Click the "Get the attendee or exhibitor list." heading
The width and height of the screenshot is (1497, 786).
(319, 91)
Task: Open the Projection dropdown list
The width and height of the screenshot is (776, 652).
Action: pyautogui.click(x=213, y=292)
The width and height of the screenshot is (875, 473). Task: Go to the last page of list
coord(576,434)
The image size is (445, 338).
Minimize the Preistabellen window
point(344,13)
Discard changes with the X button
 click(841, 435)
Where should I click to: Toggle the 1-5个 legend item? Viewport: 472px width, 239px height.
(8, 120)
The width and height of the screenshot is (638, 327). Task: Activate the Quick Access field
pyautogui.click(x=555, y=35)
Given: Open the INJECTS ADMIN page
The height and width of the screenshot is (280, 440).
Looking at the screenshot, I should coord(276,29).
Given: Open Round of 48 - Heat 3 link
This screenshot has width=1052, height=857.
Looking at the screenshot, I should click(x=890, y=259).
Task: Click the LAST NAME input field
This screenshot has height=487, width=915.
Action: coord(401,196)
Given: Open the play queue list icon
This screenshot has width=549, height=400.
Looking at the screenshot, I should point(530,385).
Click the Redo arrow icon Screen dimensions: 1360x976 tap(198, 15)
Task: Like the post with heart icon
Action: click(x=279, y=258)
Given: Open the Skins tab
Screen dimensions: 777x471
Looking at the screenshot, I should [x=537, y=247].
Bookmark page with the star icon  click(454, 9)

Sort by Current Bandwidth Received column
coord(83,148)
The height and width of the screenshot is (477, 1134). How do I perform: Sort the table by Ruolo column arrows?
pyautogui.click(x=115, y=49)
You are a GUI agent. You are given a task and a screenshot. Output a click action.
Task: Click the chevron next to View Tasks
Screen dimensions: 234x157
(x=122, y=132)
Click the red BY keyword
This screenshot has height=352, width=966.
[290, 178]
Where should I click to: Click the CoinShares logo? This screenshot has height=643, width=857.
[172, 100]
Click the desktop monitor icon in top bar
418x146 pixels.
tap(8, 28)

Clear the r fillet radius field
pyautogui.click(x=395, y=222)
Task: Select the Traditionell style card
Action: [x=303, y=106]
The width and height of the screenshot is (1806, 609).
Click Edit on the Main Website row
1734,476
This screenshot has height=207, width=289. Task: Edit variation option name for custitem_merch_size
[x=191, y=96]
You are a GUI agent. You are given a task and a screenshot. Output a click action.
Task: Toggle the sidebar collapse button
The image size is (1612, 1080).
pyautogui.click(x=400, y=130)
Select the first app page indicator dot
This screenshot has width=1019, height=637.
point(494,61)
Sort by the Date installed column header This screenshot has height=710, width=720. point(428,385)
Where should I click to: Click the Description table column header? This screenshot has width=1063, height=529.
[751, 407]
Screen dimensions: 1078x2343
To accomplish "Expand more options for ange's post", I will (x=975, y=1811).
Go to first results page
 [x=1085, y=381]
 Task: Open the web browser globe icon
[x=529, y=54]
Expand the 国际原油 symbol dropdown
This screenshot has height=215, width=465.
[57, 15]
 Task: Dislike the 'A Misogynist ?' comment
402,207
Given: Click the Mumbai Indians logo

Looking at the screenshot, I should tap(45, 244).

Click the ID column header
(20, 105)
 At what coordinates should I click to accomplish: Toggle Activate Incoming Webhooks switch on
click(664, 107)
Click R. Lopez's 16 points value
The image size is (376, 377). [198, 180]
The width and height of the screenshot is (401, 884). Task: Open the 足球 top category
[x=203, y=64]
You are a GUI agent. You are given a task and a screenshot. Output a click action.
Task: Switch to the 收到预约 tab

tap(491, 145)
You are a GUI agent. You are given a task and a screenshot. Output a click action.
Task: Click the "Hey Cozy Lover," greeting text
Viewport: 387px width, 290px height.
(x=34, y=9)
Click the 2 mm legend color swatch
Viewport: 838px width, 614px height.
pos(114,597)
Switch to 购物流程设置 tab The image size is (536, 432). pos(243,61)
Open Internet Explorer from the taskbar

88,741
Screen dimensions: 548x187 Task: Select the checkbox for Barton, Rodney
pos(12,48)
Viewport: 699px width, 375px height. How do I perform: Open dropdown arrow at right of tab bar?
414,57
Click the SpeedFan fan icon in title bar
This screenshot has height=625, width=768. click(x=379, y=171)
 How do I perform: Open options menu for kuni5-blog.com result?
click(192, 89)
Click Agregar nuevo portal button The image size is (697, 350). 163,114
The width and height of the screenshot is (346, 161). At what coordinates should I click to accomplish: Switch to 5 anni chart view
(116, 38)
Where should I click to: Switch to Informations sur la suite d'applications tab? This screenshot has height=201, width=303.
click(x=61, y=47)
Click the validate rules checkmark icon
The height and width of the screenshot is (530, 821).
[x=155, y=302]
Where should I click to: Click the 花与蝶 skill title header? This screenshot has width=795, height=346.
┄┄┄┄┄┄┄┄┄┄┄┄┄┄┄┄┄┄┄┄
**Problem requirements:** Please reproduce the listing exactly, keeping every line as it is.

**Problem solution:**
Click the "Get the attendee or exhibitor list." heading
The width and height of the screenshot is (1497, 786).
(319, 91)
Task: Open the Projection dropdown list
The width and height of the screenshot is (776, 652).
Action: pyautogui.click(x=213, y=292)
The width and height of the screenshot is (875, 473). Task: Go to the last page of list
coord(576,434)
The image size is (445, 338).
Minimize the Preistabellen window
point(344,13)
Discard changes with the X button
 click(841, 435)
Where should I click to: Toggle the 1-5个 legend item? Viewport: 472px width, 239px height.
(8, 120)
The width and height of the screenshot is (638, 327). Task: Activate the Quick Access field
pyautogui.click(x=555, y=35)
Given: Open the INJECTS ADMIN page
The height and width of the screenshot is (280, 440).
Looking at the screenshot, I should coord(276,29).
Given: Open Round of 48 - Heat 3 link
This screenshot has width=1052, height=857.
Looking at the screenshot, I should click(x=890, y=259).
Task: Click the LAST NAME input field
This screenshot has height=487, width=915.
Action: coord(401,196)
Given: Open the play queue list icon
This screenshot has width=549, height=400.
Looking at the screenshot, I should point(530,385).
Click the Redo arrow icon Screen dimensions: 1360x976 tap(198, 15)
Task: Like the post with heart icon
Action: click(x=279, y=258)
Given: Open the Skins tab
Screen dimensions: 777x471
Looking at the screenshot, I should [x=537, y=247].
Bookmark page with the star icon  click(454, 9)

Sort by Current Bandwidth Received column
coord(83,148)
The height and width of the screenshot is (477, 1134). How do I perform: Sort the table by Ruolo column arrows?
pyautogui.click(x=115, y=49)
You are a GUI agent. You are given a task and a screenshot. Output a click action.
Task: Click the chevron next to View Tasks
Screen dimensions: 234x157
(x=122, y=132)
Click the red BY keyword
This screenshot has height=352, width=966.
[290, 178]
Where should I click to: Click the CoinShares logo? This screenshot has height=643, width=857.
[172, 100]
Click the desktop monitor icon in top bar
418x146 pixels.
tap(8, 28)

Clear the r fillet radius field
pyautogui.click(x=395, y=222)
Task: Select the Traditionell style card
Action: [x=303, y=106]
The width and height of the screenshot is (1806, 609).
Click Edit on the Main Website row
1734,476
This screenshot has height=207, width=289. Task: Edit variation option name for custitem_merch_size
[x=191, y=96]
You are a GUI agent. You are given a task and a screenshot. Output a click action.
Task: Toggle the sidebar collapse button
The image size is (1612, 1080).
pyautogui.click(x=400, y=130)
Select the first app page indicator dot
This screenshot has width=1019, height=637.
point(494,61)
Sort by the Date installed column header This screenshot has height=710, width=720. point(428,385)
Where should I click to: Click the Description table column header? This screenshot has width=1063, height=529.
[751, 407]
Screen dimensions: 1078x2343
To accomplish "Expand more options for ange's post", I will (x=975, y=1811).
Go to first results page
 [x=1085, y=381]
 Task: Open the web browser globe icon
[x=529, y=54]
Expand the 国际原油 symbol dropdown
This screenshot has height=215, width=465.
[57, 15]
 Task: Dislike the 'A Misogynist ?' comment
402,207
Given: Click the Mumbai Indians logo

Looking at the screenshot, I should tap(45, 244).

Click the ID column header
(20, 105)
 At what coordinates should I click to accomplish: Toggle Activate Incoming Webhooks switch on
click(664, 107)
Click R. Lopez's 16 points value
The image size is (376, 377). [198, 180]
The width and height of the screenshot is (401, 884). Task: Open the 足球 top category
[x=203, y=64]
You are a GUI agent. You are given a task and a screenshot. Output a click action.
Task: Switch to the 收到预约 tab

tap(491, 145)
You are a GUI agent. You are given a task and a screenshot. Output a click action.
Task: Click the "Hey Cozy Lover," greeting text
Viewport: 387px width, 290px height.
(x=34, y=9)
Click the 2 mm legend color swatch
Viewport: 838px width, 614px height.
pos(114,597)
Switch to 购物流程设置 tab The image size is (536, 432). pos(243,61)
Open Internet Explorer from the taskbar

88,741
Screen dimensions: 548x187 Task: Select the checkbox for Barton, Rodney
pos(12,48)
Viewport: 699px width, 375px height. How do I perform: Open dropdown arrow at right of tab bar?
414,57
Click the SpeedFan fan icon in title bar
This screenshot has height=625, width=768. click(x=379, y=171)
 How do I perform: Open options menu for kuni5-blog.com result?
click(192, 89)
Click Agregar nuevo portal button The image size is (697, 350). 163,114
The width and height of the screenshot is (346, 161). At what coordinates should I click to accomplish: Switch to 5 anni chart view
(116, 38)
Where should I click to: Switch to Informations sur la suite d'applications tab? This screenshot has height=201, width=303.
click(x=61, y=47)
Click the validate rules checkmark icon
The height and width of the screenshot is (530, 821).
[x=155, y=302]
Where should I click to: Click the 花与蝶 skill title header? This screenshot has width=795, height=346.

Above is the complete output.